Comprendre ses propres mécanismes de fonctionnement est au coeur de l'efficacité d'un dirigeant. Cette lucidité sur soi aide à accepter ses propres failles.

La guerre en Ukraine a commencé il y a un an. Elle est un exemple remarquable de l'absence de rationalité dans la prise de décision. Poutine a beaucoup à y perdre et pourtant il l'a déclenchée et s'y est engagé.

La psychologie de l'engagement montre que moins on se sent poussé, par son entourage, à prendre une décision, plus on persiste dans son option de départ. De surcroît, chacun se sent beaucoup engagé par la décision qu'il pense relever de son libre arbitre. Ces deux mécanismes, dans le cas de Poutine, conduisent à une catastrophe humanitaire.

En entreprise aussi, on sous-estime la force de l'émotion dans la prise de décision. Chacun – et plus encore tout dirigeant – est persuadé qu'il prend ses décisions d'une façon rationnelle.

Conscience de ses ressorts intimes

En vérité, nous sommes avant tout des êtres émotionnels. Nos émotions, sans nécessairement que nous nous en rendions compte, influencent nos choix et nos comportements. Avec le risque de rester dans l'illusion que nous pourrions être purement logique. Comme si les émotions n'avaient aucune prise sur nous ; ce qui revient à dénier leur présence.

Paradoxalement, plus on prend cette posture, plus les émotions prennent du poids à notre insu. Ayant fait un choix par conviction, le risque est grand de ne pas tenir compte des événements survenus ensuite pour persévérer dans son choix initial.

Or pour se rendre compte de l'influence de nos émotions, encore faut-il être en mesure de les identifier pour ensuite pouvoir les utiliser.

C'est quand on prend conscience de ses ressorts intimes (peur, revanche, volonté de puissance, culpabilité,…) que l'on peut les dépasser.

Accepter ses failles

Comprendre ses propres mécanismes de fonctionnement est au coeur de l'efficacité d'un dirigeant. Cette lucidité sur soi suppose d'accepter que l'on puisse avoir des failles et que l'on ne se laisse pas piéger soi-même dans des postures de prestance.
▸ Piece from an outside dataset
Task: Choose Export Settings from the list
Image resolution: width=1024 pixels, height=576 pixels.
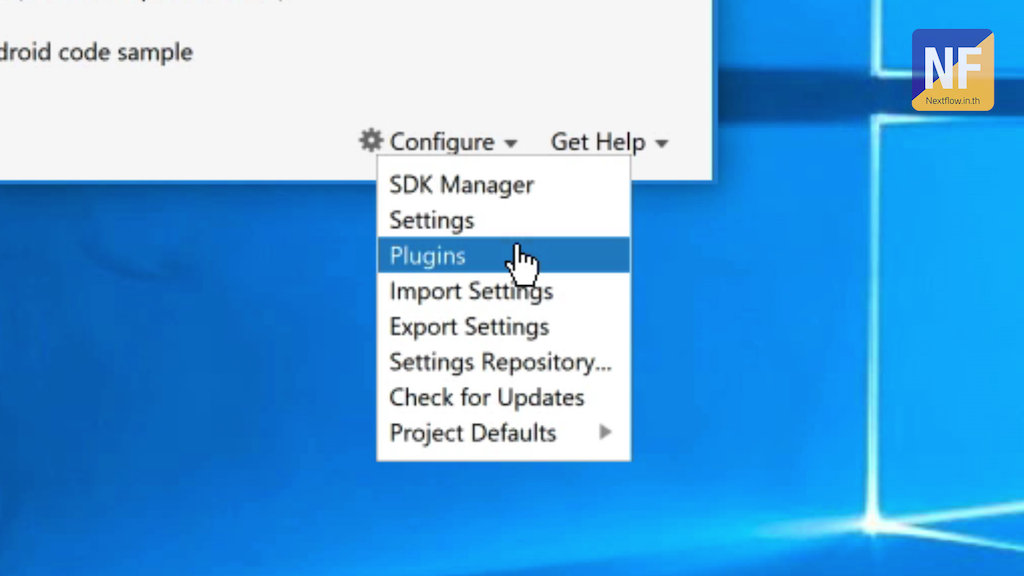Action: click(x=468, y=327)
Trop nombreux sont ceux qui, à force de se forger une image lisse et sans défauts, finissent par y croire eux-mêmes. C'est parce que l'on se sait vulnérable que l'on est plus pertinent.

Chaque dirigeant devrait être encouragé à prendre ce recul sur lui-même. La lucidité sur soi est le préambule à la performance de tout dirigeant. Poutine et la guerre en Ukraine nous le rappelle de façon tragique.